> [Problem to work on]: Rewrite all of the records below, swapping "Viewport" for "Window size" wherever it appears and leaving everything else untouched.

> [Listing]:

______

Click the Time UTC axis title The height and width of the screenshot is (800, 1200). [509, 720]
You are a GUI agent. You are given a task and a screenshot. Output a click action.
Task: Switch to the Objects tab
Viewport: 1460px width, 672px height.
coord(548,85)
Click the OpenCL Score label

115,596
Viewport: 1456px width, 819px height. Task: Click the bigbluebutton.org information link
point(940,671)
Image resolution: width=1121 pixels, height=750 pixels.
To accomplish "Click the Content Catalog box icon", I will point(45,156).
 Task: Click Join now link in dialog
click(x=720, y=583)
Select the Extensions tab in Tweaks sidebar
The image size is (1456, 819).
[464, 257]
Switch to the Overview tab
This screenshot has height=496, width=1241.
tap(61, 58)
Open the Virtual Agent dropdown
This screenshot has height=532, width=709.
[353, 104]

______

> [Written response]:
Click the Time UTC axis title The height and width of the screenshot is (800, 1200). [509, 720]
You are a GUI agent. You are given a task and a screenshot. Output a click action.
Task: Switch to the Objects tab
Window size: 1460px width, 672px height.
coord(548,85)
Click the OpenCL Score label

115,596
Window size: 1456px width, 819px height. Task: Click the bigbluebutton.org information link
point(940,671)
Image resolution: width=1121 pixels, height=750 pixels.
To accomplish "Click the Content Catalog box icon", I will point(45,156).
 Task: Click Join now link in dialog
click(x=720, y=583)
Select the Extensions tab in Tweaks sidebar
The image size is (1456, 819).
[464, 257]
Switch to the Overview tab
This screenshot has height=496, width=1241.
tap(61, 58)
Open the Virtual Agent dropdown
This screenshot has height=532, width=709.
[353, 104]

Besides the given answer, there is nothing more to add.